A recent article published in Cell Reports Medicine demonstrated that Bacillus Calmette-Guerin (BCG) vaccinations might offer a platform for protection against emerging severe acute respiratory syndrome coronavirus 2 (SARS-CoV-2) variants and other pathogenic infections in type 1 diabetics.
Background
During the past 17 years, randomized clinical studies and epidemiological investigations showed that the BCG vaccine against tuberculosis protected people from numerous infections, such as upper respiratory tract infections, malaria, leprosy, bacterial, and viral infections. Additionally, the BCG vaccine might safeguard humans from immunological disorders like multiple sclerosis and type 1 diabetes.
There is a demand for effective and safe platform vaccines to immunize against SARS-CoV-2 infection and other contagious pathogens. As the SARS-CoV-2 pandemic got underway, epidemiological studies started to find a link between neonatal BCG vaccination and lower coronavirus disease 2019 (COVID-19) mortality and morbidity, even in elderly adults decades following the standard newborn vaccinations on a nation-by-nation basis. On the contrary, several global groups with various neonatal exposures, BCG strains, and other communities did not exhibit these benefits.
Since adults or newborns have never received the BCG vaccine in the United States (US), a randomized study of BCG for potential COVID-19 protection provides a clear comparison in a vaccine-naive US adult population.
About the study
In the current placebo-controlled, double-blinded, randomized phase II/III research, the scientists assessed the efficacy and safety of the multi-dose BCG vaccinations for preventing COVID-19 and other infectious illnesses in a SARS-CoV-2-unvaccinated, high-risk-community-based group, over 15 months, from 1 January 2020 to April 2021.
The authors aimed to discover whether the BCG vaccine would provide a platform vaccine approach to safeguard against a wide range of infectious diseases, such as SARS-CoV-2 infection in the at-risk population.
Type 1 diabetic adults were considered the high-risk group in the study. The team recruited 144 participants and randomly assigned 48 to placebo and 96 to BCG arms. Further, no volunteers dropped out during the 15-month research.
The present parallel trial was derived from an ongoing randomized, double-blinded study of BCG for treating long-established adult type 1 diabetes. Therefore, all participants were fully immunized with three BCG or placebo vaccinations at the SARS-CoV-2 pandemic onset in the US on 1 January 2020.
Results
The study results indicated that, contrary to antigen-specific COVID-19 vaccinations, no participants experienced any systemic side effects from BCG during the vaccination period. Localized skin reactions are a known side effect of the BCG vaccine and typically start between two and four weeks after vaccination. No excessive local responses were documented as adverse reactions. Notably, other SARS-CoV-2 vaccinations were not yet available during the timespan of the trial and had no impact on the research.
The BCG vaccine was 92% effective against SARS-CoV-2 infection, with a cumulative incidence of 1% of BCG-treated subjects and 12.5% of placebo-treated volunteers meeting the criteria for confirmed COVID-19 diagnosis based on symptoms and positive serologies. Besides, the team discovered no polymerase chain reaction (PCR)-positive symptomatic subjects in the BCG arm, i.e., 0%, compared to five symptomatic, PCR-positive participants in the placebo cohort, i.e., 10.4%.
If only the PCR data were regarded, these results demonstrated 100% efficacy for the BCG vaccine against SARS-CoV-2 infection at 0.99 posterior probability. In addition, there were no SARS-CoV-2-related deaths in either the placebo group or the BCG group.
The researchers noted that excluding the COVID-19 viral epitope II, practically all SARS-CoV-2 domains included in the heatmap comparisons exhibited a noticeably greater cumulation of antibody reactivity in the placebo cohort relative to the BCG arm. Besides, BCG vaccination decreased the duration and severity of all infectious illness symptoms versus the placebo group.

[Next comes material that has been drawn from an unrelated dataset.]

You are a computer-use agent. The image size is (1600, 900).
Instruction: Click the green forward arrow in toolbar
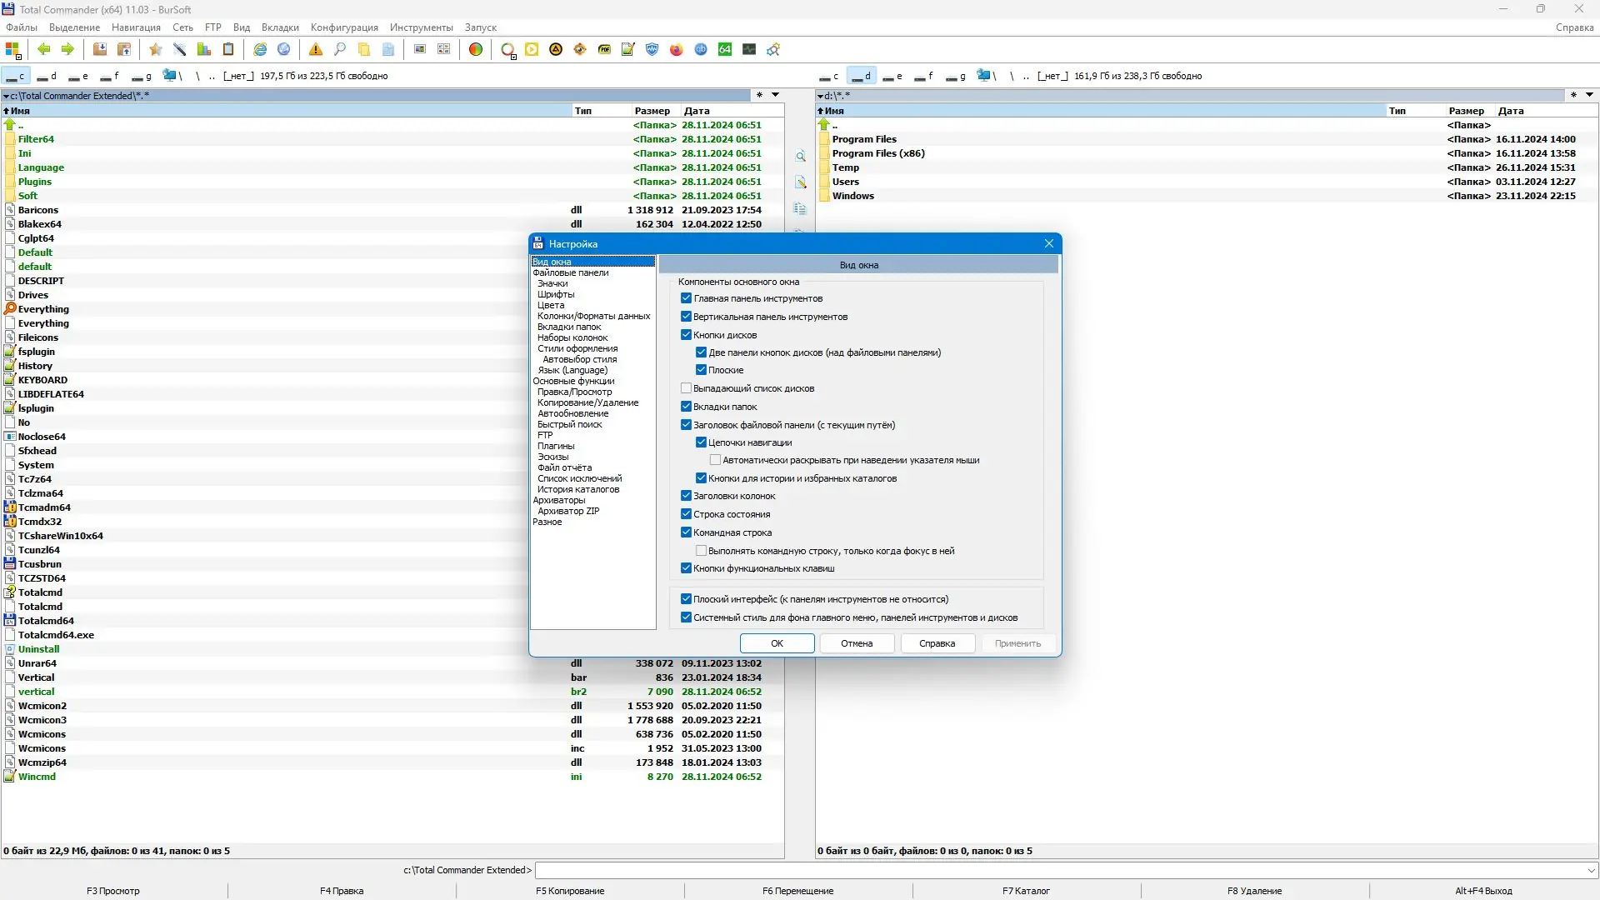[68, 49]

Moreover, the study data showed that all infectious illness symptoms of BCG recipients were similar to or less severe than those of their household members. On the other hand, relative to their household members, most placebo participants experienced a more severe illness. BCG recipients typically felt milder symptoms than placebo recipients or non-diabetic household controls.
Conclusions
In conclusion, the study illustrated that the BCG vaccine offers efficient protection against COVID-19 and comprehensive protection against other infectious diseases in type 1 diabetic adults in the US.

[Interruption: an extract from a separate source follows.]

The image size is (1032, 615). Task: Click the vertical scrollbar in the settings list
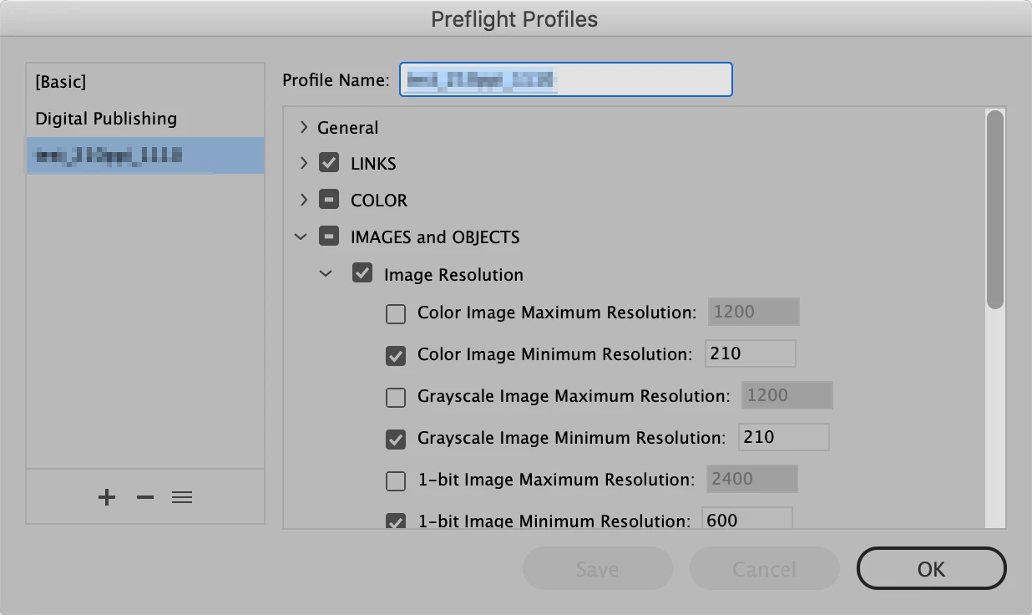(994, 210)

The study findings also depicted that the BCG vaccination was efficient, safe, cost-effective, and perhaps protective against the constantly evolving SARS-CoV-2 strain of the COVID-19 pandemic, given its extensive protection against other infections. The authors mentioned that although the efficacy of the BCG vaccine requires one to two years to manifest, the immunity might last decades.